**YOUR GOAL**
Every line in the records below that holds the word "Medal" is to be copied.

=== Begin Enclosure ===

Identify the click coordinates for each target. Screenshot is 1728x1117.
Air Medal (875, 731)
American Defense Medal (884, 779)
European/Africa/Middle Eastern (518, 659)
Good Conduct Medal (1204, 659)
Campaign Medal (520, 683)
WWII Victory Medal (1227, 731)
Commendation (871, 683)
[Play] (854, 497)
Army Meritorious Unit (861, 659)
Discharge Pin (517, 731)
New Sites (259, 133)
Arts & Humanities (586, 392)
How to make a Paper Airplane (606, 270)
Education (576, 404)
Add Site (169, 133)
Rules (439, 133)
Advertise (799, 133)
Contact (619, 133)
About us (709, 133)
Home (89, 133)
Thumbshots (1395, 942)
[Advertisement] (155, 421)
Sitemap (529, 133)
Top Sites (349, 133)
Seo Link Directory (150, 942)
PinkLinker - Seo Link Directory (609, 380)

=== End Enclosure ===
=== Begin Enclosure ===

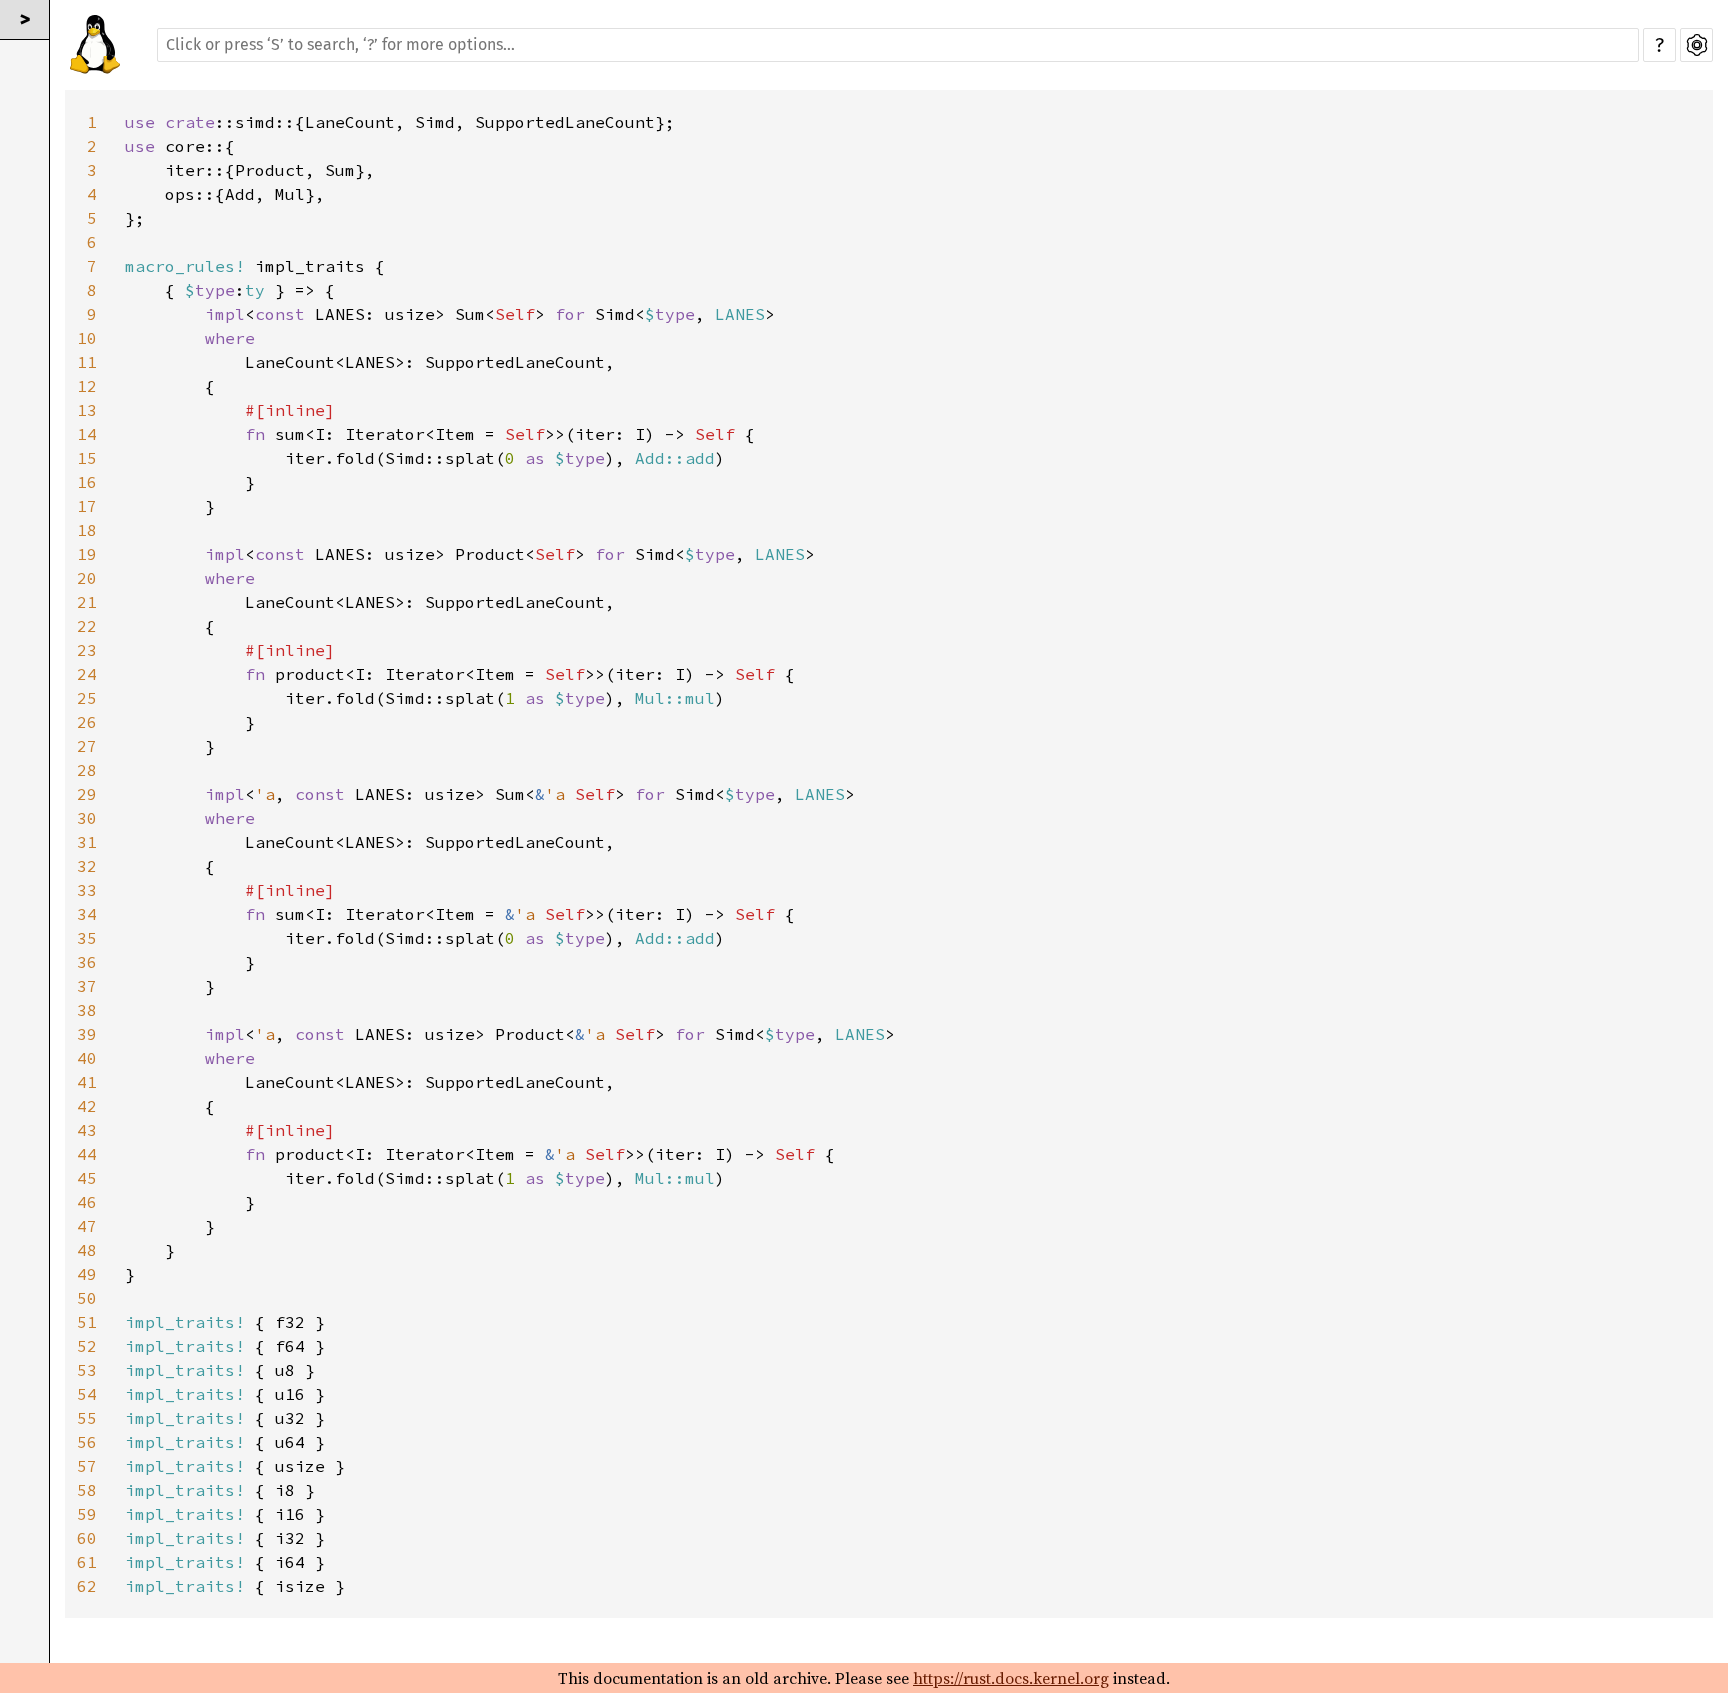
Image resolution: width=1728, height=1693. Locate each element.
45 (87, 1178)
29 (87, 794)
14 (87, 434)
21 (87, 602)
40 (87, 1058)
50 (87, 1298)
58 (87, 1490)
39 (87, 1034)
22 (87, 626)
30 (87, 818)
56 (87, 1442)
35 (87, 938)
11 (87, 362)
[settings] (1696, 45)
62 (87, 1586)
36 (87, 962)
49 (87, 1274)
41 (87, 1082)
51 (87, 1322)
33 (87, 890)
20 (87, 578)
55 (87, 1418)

=== End Enclosure ===

**TASK RESPONSE**
Air Medal (875, 731)
American Defense Medal (884, 779)
Good Conduct Medal (1204, 659)
Campaign Medal (520, 683)
WWII Victory Medal (1227, 731)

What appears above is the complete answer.